The person buying the drugs is none other than Shervan regular and ISCFC favourite Robert Z’Dar, and he wants to keep both the drugs and the money, and also to ensure that no-one else will ever sell him drugs again. Of course, the double-cross turns into a bloodbath, and Z’Dar has to return to his father, Mr Vincenzo, with his head hung in shame. I feel like this exact plot was used in “Killing American Style”, but my brain is refusing to let me go back and check.

This brings in, not the hero of the story, but the idiot brother of the hero (or if not hero, then the person whose image adorns the video box) – aka Ben, who rather foolishly borrowed $25,000 from Vincenzo some time ago to gamble with, and lost it all. So, he’s kidnapped, and told that unless his brother Charlie, an expert helicopter pilot, flies down to probably Mexico, picks up a couple of guys and flies them back, he’s a dead man. Luckily, Charlie isn’t that busy so agrees sharpish.

It’s around here that things become confusing. When Ben goes to get Charlie, he’s in a house with the woman you assume is his wife, but it turns out to be Ben’s fiancee? Then, when he goes to Mexico to pick up the two guys, the criminals down there are all “you’ve flown so many missions for us before, Charlie, you’re the best at human trafficking”. Wait, what now? I thought he was doing his dodgy brother a one-time favour? What on earth is going on? But you’ve hardly got time to warm to this thoroughly confusing story before Ben and his fiancee are both murdered and it’s all about Charlie and the two guys who were at Ben’s stag night at a strip club, vs. Vincenzo and his goons. Endless, generic, ugly looking goons, about whom it’s almost impossible to form any sort of opinion.

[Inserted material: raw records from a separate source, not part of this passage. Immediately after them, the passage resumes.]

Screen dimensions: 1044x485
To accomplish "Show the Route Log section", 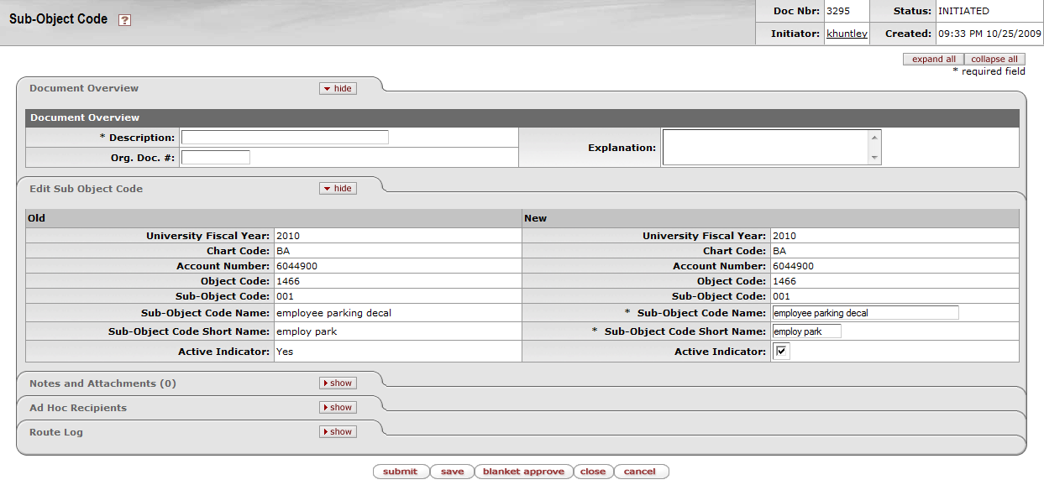I will coord(338,432).
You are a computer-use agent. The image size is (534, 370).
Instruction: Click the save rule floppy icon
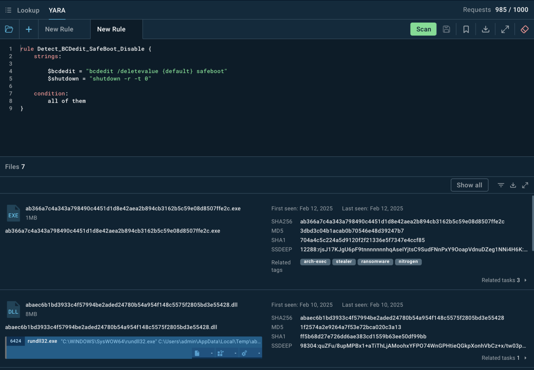tap(446, 29)
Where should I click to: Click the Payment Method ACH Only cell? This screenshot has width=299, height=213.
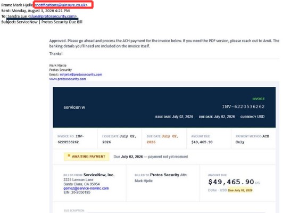[253, 139]
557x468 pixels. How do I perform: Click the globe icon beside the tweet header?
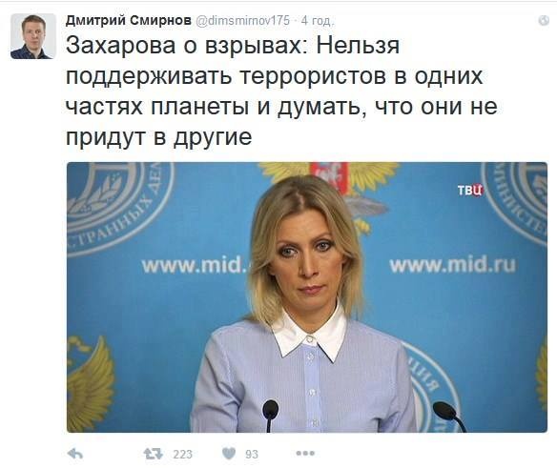pos(544,21)
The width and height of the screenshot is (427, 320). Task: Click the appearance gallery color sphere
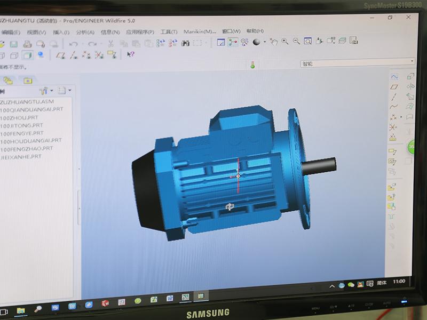256,42
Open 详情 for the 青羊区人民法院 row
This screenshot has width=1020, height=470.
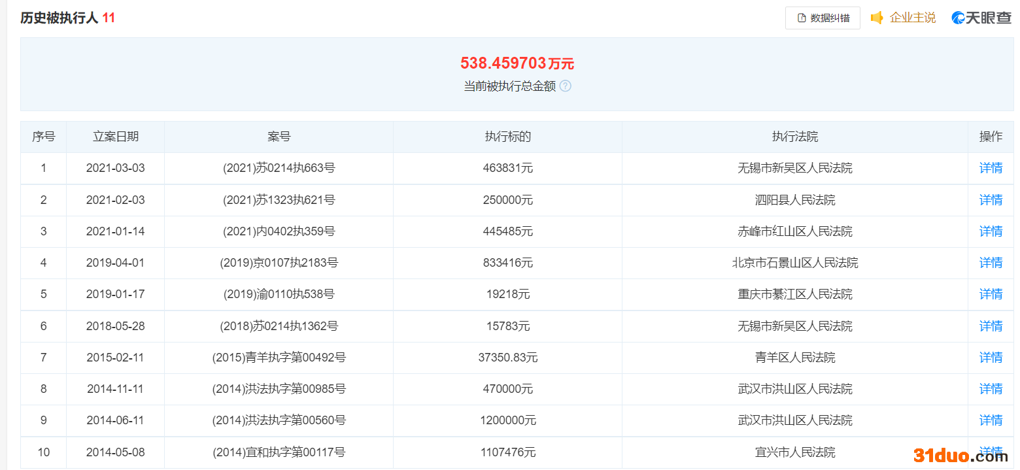tap(991, 358)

Well, this isn’t quite all. There’s some of the worst acting I can remember, primarily from Ben (whose name is listed wrong on the IMDB and I can’t tell which non-photo, never-acted-again cast member he’s supposed to be) but also from Joselito Rescober, who you’ll remember as the ultra-camp waiter from “Samurai Cop” and from the fact he’s probably rich and bought his role in these movies as he’s listed as the producer. There’s a chainsaw torture scene which manages to produce very little blood. There’s the way that punches sound like a bomb going off and are so ludicrous that I can’t even imagine a late 80s no-budget action movie seriously going “yes, this is effect we’re going for”.

Or how about a Japanese poster for “Hollywood Cop” on the wall of Vincenzo’s office, which indicates he’s either a fan of fine cinema or they filmed it at Shervan’s house – the framed publicity photos of strippers and hideous indoor jacuzzi would sort of indicate it’s the latter. Talking of strippers, there’s a heck of a lot of nude female flesh on display, long past the point (reached at about 30 seconds) when you’re just begging Shervan to get on with it. How about the meal eaten by Charlie about two-thirds of the way through the movie, which consists of nothing but a raw courgette and some crackers? Or the sheer number of chase scenes which have people firing randomly out of car windows?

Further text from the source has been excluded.